*Document*
_ _ _ _ _

End of an era rental farm

IA Roy

Well-known Member
Our family started farming the 160 acre farm across the road in 1963. The landlord then bought another 80 acres a mile and a half away a couple years later. Some years ago my dad arranged for my brothers to rent the 240 from the landlady so they could get a start farming instead of working for wages. A couple years ago dad rented his land to them instead of crop sharing. The landlady died last summer and the farm was sold a couple weeks ago. The older of my younger brothers was born the year we started farming it in May. Our family farmed it all his life and 3 years longer than the youngest brother has been alive. They are almost 54 and 51 years old. The landlady's husband died back in the mid to late 70's. She was 98 or 99. They had no children, but 9 nieces and nephews as heirs. Of course a couple of the BTO's were bidding on it. The brothers that got it have another farm halfway between the two parcels. They are from about a dozen miles away, but bought the local farm 30 plus years ago.

_ _ _ _ _

*Excerpted data*
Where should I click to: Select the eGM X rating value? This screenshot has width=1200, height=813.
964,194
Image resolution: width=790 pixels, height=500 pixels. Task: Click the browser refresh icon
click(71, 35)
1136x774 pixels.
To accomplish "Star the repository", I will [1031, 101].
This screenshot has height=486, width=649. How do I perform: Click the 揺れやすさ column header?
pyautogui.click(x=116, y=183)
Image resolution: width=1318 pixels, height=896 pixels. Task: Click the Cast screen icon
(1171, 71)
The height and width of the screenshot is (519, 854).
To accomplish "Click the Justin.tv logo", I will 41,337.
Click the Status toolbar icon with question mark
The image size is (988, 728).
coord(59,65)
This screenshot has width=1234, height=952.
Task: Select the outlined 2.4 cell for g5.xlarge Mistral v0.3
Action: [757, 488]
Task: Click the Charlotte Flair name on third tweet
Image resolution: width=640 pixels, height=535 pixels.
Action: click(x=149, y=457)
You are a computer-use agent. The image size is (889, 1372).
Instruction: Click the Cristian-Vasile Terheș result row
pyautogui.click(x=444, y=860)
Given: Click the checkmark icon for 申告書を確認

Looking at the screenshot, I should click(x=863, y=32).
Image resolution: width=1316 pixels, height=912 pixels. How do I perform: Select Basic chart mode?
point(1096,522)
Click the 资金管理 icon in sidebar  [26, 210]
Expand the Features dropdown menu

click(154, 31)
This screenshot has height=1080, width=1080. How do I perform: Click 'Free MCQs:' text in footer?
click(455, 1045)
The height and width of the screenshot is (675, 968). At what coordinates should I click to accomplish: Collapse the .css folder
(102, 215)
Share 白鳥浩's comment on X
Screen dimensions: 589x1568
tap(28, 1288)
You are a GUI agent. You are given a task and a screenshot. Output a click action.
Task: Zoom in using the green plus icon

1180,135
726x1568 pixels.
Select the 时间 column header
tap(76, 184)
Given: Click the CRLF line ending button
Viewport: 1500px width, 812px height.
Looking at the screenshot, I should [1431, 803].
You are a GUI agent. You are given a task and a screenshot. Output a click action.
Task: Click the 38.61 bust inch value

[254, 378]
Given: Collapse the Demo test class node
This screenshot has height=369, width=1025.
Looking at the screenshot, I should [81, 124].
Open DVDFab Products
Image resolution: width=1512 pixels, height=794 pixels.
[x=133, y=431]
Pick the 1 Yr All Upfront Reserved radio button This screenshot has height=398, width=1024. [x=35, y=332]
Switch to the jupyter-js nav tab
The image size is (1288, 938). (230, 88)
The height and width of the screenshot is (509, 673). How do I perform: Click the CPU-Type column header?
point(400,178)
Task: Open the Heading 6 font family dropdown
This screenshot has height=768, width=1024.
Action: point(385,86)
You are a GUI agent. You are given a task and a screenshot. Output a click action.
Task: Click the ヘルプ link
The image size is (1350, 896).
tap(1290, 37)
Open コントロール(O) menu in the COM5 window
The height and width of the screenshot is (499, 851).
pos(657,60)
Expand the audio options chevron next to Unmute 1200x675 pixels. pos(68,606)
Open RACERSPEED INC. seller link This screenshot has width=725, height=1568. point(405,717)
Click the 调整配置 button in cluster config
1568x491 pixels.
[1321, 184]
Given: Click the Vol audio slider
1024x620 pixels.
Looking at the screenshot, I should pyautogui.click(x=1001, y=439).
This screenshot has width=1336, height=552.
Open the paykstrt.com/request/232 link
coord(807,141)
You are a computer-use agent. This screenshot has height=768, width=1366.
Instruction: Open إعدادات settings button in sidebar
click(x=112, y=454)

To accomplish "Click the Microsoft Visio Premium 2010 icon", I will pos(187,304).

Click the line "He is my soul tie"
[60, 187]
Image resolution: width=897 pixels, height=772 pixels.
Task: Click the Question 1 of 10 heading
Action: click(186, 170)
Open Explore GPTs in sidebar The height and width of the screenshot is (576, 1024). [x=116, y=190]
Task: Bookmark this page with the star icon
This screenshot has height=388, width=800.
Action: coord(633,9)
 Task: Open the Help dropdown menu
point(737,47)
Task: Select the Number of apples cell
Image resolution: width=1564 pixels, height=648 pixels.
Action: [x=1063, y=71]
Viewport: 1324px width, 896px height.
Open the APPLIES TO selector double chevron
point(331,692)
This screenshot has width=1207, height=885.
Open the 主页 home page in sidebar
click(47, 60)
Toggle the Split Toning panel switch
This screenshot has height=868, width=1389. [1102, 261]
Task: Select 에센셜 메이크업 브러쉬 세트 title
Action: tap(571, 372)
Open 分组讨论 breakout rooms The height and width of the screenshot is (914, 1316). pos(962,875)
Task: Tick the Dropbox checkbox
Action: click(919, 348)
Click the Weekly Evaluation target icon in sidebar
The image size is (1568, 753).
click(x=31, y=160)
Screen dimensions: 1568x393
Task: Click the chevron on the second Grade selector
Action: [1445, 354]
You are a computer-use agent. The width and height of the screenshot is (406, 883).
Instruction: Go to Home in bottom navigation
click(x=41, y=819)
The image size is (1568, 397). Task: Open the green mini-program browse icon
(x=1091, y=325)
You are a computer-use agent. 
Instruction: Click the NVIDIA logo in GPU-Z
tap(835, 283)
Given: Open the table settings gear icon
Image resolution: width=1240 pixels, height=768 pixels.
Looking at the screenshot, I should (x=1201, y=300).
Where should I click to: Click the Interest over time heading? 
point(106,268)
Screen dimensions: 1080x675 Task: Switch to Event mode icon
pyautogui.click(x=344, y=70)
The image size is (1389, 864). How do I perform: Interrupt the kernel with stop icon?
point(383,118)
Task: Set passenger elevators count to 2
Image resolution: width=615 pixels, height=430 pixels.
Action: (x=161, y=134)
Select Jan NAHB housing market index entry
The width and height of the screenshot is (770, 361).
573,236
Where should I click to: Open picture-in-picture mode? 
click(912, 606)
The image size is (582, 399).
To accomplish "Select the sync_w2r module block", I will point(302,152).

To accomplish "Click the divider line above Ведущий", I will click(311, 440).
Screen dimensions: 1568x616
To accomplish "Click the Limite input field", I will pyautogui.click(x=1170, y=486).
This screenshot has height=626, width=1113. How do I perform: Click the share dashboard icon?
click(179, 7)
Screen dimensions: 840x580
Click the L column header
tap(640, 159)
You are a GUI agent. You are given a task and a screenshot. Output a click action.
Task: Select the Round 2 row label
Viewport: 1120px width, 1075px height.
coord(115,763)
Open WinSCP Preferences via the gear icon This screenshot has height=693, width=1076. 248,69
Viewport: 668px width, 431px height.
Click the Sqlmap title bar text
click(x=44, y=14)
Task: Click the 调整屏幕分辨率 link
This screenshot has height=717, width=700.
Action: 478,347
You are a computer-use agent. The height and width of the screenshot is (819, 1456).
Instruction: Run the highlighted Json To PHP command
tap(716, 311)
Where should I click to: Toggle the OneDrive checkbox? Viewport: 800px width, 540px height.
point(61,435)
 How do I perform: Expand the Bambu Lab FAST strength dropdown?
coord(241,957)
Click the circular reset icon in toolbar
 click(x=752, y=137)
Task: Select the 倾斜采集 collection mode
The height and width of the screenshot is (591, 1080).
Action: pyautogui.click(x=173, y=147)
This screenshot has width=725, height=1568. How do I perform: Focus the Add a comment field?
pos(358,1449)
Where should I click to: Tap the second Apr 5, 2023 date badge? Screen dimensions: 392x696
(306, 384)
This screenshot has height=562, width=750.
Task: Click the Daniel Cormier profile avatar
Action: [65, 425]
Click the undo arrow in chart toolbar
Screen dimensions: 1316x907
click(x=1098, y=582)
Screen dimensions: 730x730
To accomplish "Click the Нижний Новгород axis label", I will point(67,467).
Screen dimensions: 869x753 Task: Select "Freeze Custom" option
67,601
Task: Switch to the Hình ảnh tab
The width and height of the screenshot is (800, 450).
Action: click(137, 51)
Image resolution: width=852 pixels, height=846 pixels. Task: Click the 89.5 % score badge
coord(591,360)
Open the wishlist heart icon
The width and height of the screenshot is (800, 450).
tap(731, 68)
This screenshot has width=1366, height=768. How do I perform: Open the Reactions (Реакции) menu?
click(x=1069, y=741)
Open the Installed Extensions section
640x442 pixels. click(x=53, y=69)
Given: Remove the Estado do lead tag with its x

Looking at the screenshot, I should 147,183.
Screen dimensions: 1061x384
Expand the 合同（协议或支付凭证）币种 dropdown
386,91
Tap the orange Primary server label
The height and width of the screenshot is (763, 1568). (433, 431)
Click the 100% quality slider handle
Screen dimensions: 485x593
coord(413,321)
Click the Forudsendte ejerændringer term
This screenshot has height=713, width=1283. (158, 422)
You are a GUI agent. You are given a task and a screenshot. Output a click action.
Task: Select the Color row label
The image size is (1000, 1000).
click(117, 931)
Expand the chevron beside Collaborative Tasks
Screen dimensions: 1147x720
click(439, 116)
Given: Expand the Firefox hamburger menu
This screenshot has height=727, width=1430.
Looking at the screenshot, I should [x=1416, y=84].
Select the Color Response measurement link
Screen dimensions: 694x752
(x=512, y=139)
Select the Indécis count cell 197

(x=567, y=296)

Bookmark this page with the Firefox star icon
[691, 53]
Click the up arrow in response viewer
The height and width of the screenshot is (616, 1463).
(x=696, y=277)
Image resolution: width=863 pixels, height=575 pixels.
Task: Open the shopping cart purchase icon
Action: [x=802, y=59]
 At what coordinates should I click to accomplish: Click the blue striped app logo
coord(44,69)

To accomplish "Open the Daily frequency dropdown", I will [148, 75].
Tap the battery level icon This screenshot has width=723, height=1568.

_ _ _ _ _

*Directive A*
In the records, copy out the lines starting at the line containing "Click the line" and ending at the line containing "Action: tap(571, 372)", with no changes.
*Directive B*
Pick up the post about the family's rented farm being sold and keep writing from the point where it stops.

*Expected output A*
Click the line "He is my soul tie"
[60, 187]
Image resolution: width=897 pixels, height=772 pixels.
Task: Click the Question 1 of 10 heading
Action: click(186, 170)
Open Explore GPTs in sidebar The height and width of the screenshot is (576, 1024). [x=116, y=190]
Task: Bookmark this page with the star icon
This screenshot has height=388, width=800.
Action: coord(633,9)
 Task: Open the Help dropdown menu
point(737,47)
Task: Select the Number of apples cell
Image resolution: width=1564 pixels, height=648 pixels.
Action: [x=1063, y=71]
Viewport: 1324px width, 896px height.
Open the APPLIES TO selector double chevron
point(331,692)
This screenshot has width=1207, height=885.
Open the 主页 home page in sidebar
click(47, 60)
Toggle the Split Toning panel switch
This screenshot has height=868, width=1389. [1102, 261]
Task: Select 에센셜 메이크업 브러쉬 세트 title
Action: tap(571, 372)

*Expected output B*
Circumstances sure can work against you at times. I came of age during the 1980's and nobody wanted to talk about giving credit financially to do things. It really put me behind the eightball in terms of farming. I've always been working from a position of catching up so to speak and as a middle aged man I have just about a bellyfull more than I like to deal with. If I could have seen ahead to today from the mid-1980's it might have been enough to give up on farming. Guys in much better positions have done much more and accomplished more but this area has seen a steady decine of jobs since I was in high school. Yeah, the new casino is not that far away but you can not plan 10-20 years ahead with a service sector job.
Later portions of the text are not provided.